Wash hands.  Washing hands literally rinses germs away. Use soap and warm, running water to best spread the soap evenly along hands.  Don’t forget to scrub between the fingers, under fingernails and up past the wrist area to get the best benefit of this practice. 

  1. Wash for a minimum of 20 seconds – have young children recite their ABC’s to make sure their hands are under the faucet long enough.
  2. Use disposable towels.  Consider using paper or other disposable towels instead of cloth.  Bacteria and viruses can live on cloth towels for hours.
  3. Cover sneezes and coughs.  We’ve all seen how the germs from a sneeze or cough can spread in the air, so teach family members to use the crook of the elbow or a tissue to cover up – model if necessary.  If hands or tissues are used to guard a cough or sneeze, wash them immediately.
  4. Throw away tissues.  We teach our children to sneeze, cough and blow their noses in tissues, but do we do we teach them what to do afterwards?  Family members should learn to throw their tissues away and immediately wash hands. 

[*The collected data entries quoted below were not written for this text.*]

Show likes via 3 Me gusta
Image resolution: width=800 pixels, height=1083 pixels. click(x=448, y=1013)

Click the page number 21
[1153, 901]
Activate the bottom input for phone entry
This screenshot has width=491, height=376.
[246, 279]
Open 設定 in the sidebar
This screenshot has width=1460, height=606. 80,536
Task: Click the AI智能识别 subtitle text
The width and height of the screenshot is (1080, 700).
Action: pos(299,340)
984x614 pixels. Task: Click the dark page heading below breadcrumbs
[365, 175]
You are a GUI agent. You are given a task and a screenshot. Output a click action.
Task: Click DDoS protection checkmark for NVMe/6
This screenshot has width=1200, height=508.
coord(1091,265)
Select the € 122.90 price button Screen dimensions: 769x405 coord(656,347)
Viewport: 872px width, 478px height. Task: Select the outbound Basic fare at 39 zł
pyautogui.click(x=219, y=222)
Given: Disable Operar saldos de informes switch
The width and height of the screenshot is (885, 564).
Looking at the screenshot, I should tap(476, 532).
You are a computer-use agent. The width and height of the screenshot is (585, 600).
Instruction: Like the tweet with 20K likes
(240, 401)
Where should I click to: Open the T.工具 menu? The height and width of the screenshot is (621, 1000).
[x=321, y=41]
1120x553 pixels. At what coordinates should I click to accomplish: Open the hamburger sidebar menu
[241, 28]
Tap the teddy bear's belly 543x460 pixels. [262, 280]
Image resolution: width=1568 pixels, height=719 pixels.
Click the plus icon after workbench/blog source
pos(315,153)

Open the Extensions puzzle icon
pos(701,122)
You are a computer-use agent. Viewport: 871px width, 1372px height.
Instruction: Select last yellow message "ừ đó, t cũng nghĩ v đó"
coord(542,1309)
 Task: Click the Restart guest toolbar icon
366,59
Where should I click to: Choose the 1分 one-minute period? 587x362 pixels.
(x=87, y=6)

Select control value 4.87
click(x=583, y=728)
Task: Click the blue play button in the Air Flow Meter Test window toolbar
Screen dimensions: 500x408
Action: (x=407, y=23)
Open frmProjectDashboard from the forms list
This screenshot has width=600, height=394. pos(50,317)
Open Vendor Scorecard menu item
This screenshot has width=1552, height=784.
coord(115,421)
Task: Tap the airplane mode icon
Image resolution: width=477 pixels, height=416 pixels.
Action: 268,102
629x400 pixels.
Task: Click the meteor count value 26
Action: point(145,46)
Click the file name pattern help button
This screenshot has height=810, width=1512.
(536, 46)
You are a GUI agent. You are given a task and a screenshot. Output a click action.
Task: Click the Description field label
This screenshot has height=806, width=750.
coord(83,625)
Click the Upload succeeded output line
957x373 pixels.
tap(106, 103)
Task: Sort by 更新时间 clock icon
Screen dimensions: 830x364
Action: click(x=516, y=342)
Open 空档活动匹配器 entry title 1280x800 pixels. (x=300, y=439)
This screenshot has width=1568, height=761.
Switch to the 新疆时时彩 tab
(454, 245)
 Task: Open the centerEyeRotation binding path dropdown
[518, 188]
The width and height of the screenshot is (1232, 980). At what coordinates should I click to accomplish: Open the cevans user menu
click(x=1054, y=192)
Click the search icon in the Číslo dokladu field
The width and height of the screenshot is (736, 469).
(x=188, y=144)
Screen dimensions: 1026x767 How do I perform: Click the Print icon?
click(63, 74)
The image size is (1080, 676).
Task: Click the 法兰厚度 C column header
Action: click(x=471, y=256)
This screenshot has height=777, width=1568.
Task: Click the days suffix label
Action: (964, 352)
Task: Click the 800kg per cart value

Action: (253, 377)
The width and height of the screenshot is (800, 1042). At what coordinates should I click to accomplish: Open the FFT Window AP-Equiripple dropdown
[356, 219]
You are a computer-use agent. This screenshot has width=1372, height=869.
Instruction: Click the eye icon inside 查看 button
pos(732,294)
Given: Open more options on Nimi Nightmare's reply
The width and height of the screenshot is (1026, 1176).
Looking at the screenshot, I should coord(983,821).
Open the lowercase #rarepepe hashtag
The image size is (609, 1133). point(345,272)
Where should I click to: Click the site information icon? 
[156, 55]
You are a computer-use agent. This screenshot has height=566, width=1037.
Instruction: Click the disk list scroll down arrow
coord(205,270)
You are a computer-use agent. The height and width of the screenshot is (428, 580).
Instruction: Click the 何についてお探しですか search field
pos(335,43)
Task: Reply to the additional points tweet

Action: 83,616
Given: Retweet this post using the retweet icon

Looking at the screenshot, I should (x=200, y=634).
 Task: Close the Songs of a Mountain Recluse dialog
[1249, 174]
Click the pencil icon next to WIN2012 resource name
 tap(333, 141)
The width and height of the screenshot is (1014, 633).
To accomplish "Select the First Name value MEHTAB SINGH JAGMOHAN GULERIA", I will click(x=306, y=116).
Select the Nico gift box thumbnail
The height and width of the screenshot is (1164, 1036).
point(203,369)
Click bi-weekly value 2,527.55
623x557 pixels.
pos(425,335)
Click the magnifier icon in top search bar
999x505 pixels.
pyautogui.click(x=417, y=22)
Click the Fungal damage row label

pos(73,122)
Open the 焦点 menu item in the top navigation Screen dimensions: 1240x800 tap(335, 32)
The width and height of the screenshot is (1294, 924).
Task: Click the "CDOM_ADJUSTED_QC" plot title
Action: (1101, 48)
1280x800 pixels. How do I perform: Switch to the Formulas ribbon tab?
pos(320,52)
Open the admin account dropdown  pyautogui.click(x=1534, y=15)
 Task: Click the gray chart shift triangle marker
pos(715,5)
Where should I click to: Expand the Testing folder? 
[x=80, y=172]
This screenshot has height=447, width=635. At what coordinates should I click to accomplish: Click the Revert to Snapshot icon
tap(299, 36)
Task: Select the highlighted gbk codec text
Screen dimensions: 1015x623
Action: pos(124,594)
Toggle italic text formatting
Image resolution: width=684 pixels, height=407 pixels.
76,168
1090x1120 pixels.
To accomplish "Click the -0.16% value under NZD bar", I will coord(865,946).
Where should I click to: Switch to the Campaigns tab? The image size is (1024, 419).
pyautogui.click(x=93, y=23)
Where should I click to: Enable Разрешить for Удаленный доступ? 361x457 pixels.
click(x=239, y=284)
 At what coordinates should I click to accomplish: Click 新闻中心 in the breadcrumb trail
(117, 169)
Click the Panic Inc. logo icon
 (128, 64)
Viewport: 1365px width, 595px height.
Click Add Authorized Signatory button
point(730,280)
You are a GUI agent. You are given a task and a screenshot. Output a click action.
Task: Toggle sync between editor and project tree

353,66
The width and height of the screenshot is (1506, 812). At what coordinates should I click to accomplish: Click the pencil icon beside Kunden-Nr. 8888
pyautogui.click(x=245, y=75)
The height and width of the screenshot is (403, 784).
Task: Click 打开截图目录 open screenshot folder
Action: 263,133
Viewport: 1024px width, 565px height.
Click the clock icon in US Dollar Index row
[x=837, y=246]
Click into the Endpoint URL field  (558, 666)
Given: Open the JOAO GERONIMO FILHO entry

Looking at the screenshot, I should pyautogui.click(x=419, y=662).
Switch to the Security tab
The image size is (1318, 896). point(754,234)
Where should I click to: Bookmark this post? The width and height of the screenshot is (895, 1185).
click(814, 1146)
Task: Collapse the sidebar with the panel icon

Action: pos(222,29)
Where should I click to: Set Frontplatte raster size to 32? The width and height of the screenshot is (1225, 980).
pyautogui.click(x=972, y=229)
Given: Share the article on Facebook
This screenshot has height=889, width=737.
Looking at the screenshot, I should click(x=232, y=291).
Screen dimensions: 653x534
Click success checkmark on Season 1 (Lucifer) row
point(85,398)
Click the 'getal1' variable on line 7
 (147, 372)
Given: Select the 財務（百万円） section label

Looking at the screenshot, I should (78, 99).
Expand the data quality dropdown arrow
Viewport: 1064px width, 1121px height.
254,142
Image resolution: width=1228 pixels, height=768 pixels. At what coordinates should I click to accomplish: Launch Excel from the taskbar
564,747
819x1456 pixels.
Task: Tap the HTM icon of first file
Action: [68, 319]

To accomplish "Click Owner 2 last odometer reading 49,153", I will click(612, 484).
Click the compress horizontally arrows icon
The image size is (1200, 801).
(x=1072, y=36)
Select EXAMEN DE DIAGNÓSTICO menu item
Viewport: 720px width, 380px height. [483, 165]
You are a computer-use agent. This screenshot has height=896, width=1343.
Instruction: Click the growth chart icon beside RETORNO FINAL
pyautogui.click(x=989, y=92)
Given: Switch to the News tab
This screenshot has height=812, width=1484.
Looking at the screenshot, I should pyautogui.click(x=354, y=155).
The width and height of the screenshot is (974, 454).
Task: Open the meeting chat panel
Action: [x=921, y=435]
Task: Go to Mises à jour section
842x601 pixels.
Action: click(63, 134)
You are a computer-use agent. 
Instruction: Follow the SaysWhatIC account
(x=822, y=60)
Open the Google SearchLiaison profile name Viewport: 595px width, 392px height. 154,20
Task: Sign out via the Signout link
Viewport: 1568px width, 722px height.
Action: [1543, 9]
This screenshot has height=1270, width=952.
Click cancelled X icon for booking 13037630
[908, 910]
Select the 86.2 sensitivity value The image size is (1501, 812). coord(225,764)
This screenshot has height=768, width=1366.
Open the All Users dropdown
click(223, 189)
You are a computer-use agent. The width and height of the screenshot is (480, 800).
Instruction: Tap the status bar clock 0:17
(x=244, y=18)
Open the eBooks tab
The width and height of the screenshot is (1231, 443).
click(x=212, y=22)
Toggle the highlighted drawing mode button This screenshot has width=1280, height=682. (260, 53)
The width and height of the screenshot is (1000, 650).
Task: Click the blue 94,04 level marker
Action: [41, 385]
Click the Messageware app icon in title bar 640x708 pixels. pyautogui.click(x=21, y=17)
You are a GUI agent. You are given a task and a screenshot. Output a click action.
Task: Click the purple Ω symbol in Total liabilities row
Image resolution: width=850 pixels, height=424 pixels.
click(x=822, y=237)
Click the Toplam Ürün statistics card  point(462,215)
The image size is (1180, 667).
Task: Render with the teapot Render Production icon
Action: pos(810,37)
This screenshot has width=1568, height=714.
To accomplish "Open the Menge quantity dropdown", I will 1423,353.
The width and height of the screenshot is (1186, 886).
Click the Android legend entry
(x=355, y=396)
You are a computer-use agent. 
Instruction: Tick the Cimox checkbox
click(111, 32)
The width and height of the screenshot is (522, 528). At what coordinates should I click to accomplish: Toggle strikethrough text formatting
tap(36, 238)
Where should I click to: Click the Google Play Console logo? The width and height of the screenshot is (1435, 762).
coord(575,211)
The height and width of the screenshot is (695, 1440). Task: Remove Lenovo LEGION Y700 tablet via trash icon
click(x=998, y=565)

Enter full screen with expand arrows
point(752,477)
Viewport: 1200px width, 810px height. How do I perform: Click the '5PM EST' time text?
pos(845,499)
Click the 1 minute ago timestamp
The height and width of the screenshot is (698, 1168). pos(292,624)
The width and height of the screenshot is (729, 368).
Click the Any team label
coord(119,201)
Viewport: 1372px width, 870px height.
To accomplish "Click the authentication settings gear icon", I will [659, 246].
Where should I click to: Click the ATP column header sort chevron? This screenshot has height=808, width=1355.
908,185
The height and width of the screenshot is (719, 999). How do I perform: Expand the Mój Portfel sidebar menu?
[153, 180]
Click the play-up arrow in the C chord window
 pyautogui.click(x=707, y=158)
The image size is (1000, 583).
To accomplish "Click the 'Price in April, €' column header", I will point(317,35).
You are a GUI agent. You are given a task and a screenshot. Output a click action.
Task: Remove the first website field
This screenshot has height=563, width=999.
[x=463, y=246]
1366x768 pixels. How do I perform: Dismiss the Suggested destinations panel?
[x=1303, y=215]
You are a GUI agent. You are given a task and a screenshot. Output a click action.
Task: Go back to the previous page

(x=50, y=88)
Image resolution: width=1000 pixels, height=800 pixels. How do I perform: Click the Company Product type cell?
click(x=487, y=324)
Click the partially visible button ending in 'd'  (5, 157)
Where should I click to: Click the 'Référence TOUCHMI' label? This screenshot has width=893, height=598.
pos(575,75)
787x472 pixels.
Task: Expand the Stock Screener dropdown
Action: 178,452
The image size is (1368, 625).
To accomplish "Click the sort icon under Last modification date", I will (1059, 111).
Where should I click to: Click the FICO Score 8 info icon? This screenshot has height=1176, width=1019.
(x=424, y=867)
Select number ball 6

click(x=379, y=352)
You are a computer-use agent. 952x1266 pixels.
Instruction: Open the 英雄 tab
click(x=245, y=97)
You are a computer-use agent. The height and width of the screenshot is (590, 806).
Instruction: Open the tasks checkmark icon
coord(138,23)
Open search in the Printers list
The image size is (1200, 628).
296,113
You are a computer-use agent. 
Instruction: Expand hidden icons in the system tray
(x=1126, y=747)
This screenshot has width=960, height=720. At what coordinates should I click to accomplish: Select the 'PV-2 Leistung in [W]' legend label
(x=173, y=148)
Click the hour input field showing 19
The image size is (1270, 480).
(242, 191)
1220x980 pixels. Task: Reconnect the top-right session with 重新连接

  5. Avoid touching eyes, nose and mouth.  This is the easiest way to be exposed, and expose others, to germs.  Encourage family members to wash hands frequently before and after touching these areas.
  6. Keep toys clean.  Toys often carry germs.  Regularly wash children’s toys in warm, soapy water to kill bacteria and viruses.
  7. Don’t share cups.  Using paper cups may be helpful in avoiding the spread of germs.  Having a dispenser of small cups in key areas like the kitchen and bathroom can help family members make it a habit.
  8. Ventilate.  Open the windows when the weather permits because germs love stagnant air.  Keeping the air moist with a humidifier can help with nose and throat irritation.
  9. Wipe up germs.  Germs can live on surfaces for up to 3 hours so use a disinfectant on things that are touched a lot; doorknobs, handrails, light switches, phones, remote controls and counter tops.
  10. Don’t smoke or allow smoking.  Smoking can irritate the nose and lungs and drastically increase children’s susceptibility to colds.  Make your home environment as smoke free one.   

The Mayo Clinic, Centers for Disease Control and Prevention and the Ohio State University Medical Center provide additional information on cold prevention.